Not only is the national carrier losing business to the competitor, it is also losing manpower as “our pilots have gone to these emerging airlines”, according to Mr Nduna.
“All nations with a national carrier have done some sort of protectionism and we need to do the same by protecting our routes and manpower.
“Let us utilise what we have to get what we want. Of course I know that no airline in the world is making profit, probably apart from Ethiopian Airways in Africa because air transport is basically there to facilitate growth in other sectors such as tourism and Special Economic Zones and so forth but we want Air Zimbabwe to at least break-even or narrow its losses,” he explained.

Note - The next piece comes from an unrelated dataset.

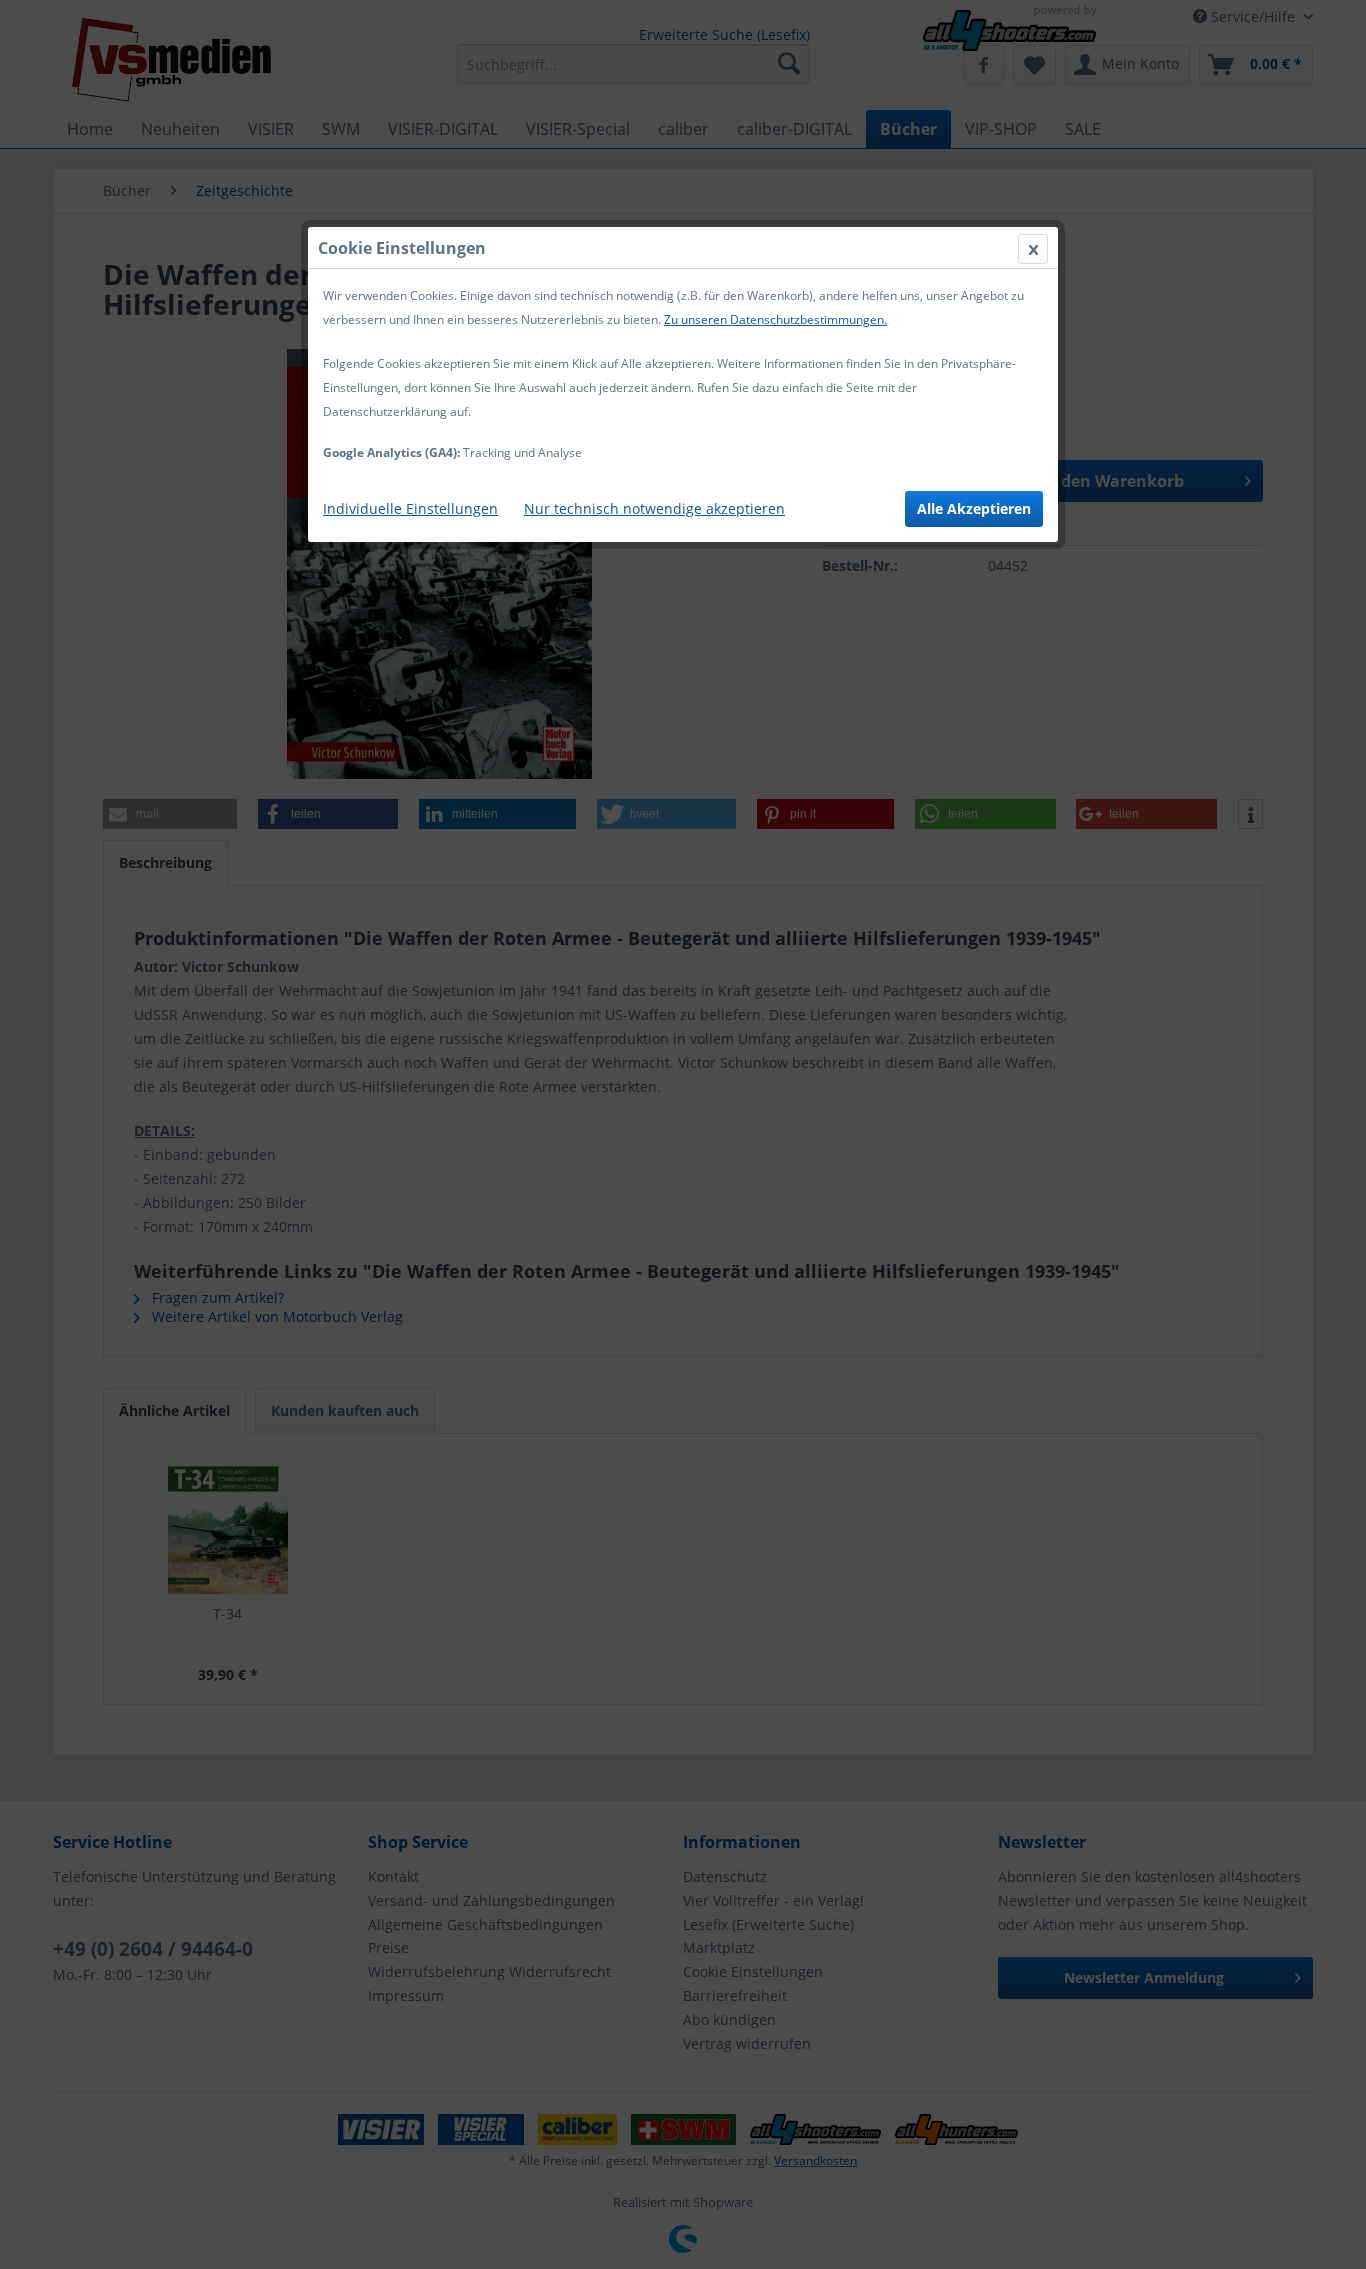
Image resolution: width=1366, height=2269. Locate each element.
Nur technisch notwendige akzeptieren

The Harare-Johannesburg route was seen as a cash cow for Air Zimbabwe despite the fact that other airlines such as South Africa Airways, British Airways (through Comair) and SA Express run daily flights. Transport and Infrastructure Development Minister, Dr Joram Gumbo said while protectionism is necessary, Air Zimbabwe officials should work hard. He said Air Zimbabwe should strive to improve its services and not just clamour to be protected.
“Competition is good, people should fly any airline of their choice. As Government we protect our airline, we support it so that it remains in the air but we don’t block other airlines, that is what is called BASA (Bilateral Air Service Agreement) which allows other airlines to ply the routes they wish.
“We want many airlines, which is good for us. There is nothing wrong in that. Anyway, we ply the same route to Victoria Falls with them and at times we go to South Africa with virtually no passengers and you journalists complain that your aircraft did not have passengers.
“So protectionism is not good, protect by giving a person or company the right implements so that they are able to take care of themselves. That is the best protection.
“Air Zimbabwe is my airline, I will protect it but I also have the national interest to protect, I want to improve tourism in the country,” said Dr Gumbo.
Policy makers envisage that Zimbabwe can be an aviation “connecting hub” where long-haul flights service international destinations while budget airlines connect Harare to the region.
Dr Gumbo also indicated last week that there was need for Air Zimbabwe to establish new routes, particularly the Harare-London route, in order to re-establish a firm financial footing.
Government has had to turn down proposals from competing airlines such as Fastjet that wanted to partner Air Zimbabwe on the route.
“There is a route that is lucrative that I am aiming to revive, that is the Harare-London route.
“That one is not plied by many airlines and it is wanted by many players. I am inundated by many airlines wanting to get into the Harare-London route (but), that one I am still protecting,” said Dr Gumbo.
Historical links between Zimbabwe and Britain normally feed into the huge human traffic directly transiting between Harare and London.
Government is however pre-occupied with rehabilitating the aerodromes dotted around the country in order to make destinations of interest accessible.
Aerodromes in Gweru, Kariba, Mutare and Masvingo have been earmarked for major rehabilitation but funding still remains a challenge.
Buffalo Range airport terminal in Chiredzi has already been refurbished at a cost of $212 000 through a partnership involving the Civil Aviation Authority of Zimbabwe (CAAZ), Tongaat Hulett Zimbabwe and the Malilangwe Trust.
The refurbishment of the airport is expected to spark economic activity in the Lowveld as it becomes more convenient for more tourists and investors.
Said Dr Gumbo: “People must fly as is done in other countries. They just fly and park their small aircrafts when they arrive. Do that, let us change our mindset, let us fly.
“The tourism industry must be improved and encouraged in Zimbabwe through our own people.”